Oltre alla deformazione morale che minaccia l’uomo improvvisamente liberato dalla pressione morale, due altre esperienze fondamentali gravano sul suo carattere e possono nuocergli o danneggiarlo: l’amarezza e la delusione di chi torna, libero, alla vita d’un tempo. Molti e diversi fenomeni della vita pubblica nell’ambito della società alla quale l’ex internato ritorna, suscitano in lui amarezza. Quando un uomo torna a casa, dopo avere tanto sofferto, e deve costatare che la gente gli concede solo una scrollata di spalle o luoghi comuni, spesso l’amarezza lo sommerge. Egli si domanda allora a che scopo ha sopportato tanto. Perché quasi ovunque egli vada, la gente gli pone davanti le frasi consuete: « Non sapevamo niente ». « Anche noi abbiamo sofferto... ». Allora quest’uomo dovrà chiedersi se questo è veramente tutto ciò che hanno da dirgli...

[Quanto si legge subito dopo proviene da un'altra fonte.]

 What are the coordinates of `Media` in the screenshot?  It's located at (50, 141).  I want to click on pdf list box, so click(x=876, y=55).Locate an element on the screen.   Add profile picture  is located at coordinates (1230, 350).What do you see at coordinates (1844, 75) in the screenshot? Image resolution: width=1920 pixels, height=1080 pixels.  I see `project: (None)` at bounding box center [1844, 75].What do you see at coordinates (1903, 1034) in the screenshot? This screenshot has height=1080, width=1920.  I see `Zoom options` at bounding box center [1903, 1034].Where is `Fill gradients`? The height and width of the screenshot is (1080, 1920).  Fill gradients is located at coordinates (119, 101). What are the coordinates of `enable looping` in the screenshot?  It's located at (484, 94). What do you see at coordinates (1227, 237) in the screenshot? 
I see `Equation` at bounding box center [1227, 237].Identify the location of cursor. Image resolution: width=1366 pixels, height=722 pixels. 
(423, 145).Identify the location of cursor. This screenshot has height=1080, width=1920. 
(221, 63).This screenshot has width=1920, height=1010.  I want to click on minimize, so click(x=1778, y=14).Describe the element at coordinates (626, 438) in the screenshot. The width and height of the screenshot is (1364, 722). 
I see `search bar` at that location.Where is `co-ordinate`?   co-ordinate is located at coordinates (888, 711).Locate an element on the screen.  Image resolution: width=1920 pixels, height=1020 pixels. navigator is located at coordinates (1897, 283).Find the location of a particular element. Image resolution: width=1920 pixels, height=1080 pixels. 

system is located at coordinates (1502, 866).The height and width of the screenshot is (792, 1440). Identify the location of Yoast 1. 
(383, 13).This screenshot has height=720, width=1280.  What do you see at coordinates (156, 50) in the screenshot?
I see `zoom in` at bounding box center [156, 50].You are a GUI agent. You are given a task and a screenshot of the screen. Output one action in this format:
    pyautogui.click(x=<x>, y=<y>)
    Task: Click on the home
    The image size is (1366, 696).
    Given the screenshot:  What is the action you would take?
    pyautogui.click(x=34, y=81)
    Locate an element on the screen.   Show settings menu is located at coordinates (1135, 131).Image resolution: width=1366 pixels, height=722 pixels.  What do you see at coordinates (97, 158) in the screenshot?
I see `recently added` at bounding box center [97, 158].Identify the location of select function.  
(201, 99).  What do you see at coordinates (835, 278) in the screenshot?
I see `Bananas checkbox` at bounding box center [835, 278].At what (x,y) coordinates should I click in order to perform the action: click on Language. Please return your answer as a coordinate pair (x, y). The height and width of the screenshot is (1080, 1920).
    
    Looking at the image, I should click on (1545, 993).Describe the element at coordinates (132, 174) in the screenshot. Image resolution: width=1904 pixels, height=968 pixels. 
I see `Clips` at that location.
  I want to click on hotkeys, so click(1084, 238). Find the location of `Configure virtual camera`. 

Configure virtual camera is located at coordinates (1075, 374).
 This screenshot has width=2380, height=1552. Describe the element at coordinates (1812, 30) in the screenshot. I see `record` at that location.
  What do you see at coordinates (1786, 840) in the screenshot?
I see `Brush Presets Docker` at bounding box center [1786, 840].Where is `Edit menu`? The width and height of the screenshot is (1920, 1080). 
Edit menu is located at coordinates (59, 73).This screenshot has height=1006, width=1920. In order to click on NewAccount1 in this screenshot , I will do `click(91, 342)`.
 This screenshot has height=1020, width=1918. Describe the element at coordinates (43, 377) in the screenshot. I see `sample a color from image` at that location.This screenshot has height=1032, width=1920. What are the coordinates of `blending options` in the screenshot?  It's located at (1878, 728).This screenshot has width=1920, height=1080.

Viktor Frankl, Uno psicologo nei lager, Ares, pag. 151
Ingiustizia subita e vendetta
In un modo o nell’altro — viene il giorno in cui ogni ex internato, ripensando alle esperienze del Lager, prova una strana sensazione. Egli stesso non comprende come ha potuto superare tatto ciò che la vita del Lager ha preteso da lui. E se vi fu nella sua vita un giorno — il giorno della liberazione — nel quale tutto gli apparve come un bel sogno, certamente arriva anche il giorno in cui tutto ciò che ha vissuto nel Lager gli appare come un brutto sogno. Quest’esperienza dell’uomo tornato a casa, sarà corona ta dalla splendida sensazione che, dopo quanto ha sofferto, non deve temere più nulla al mondo — tranne il suo Dio.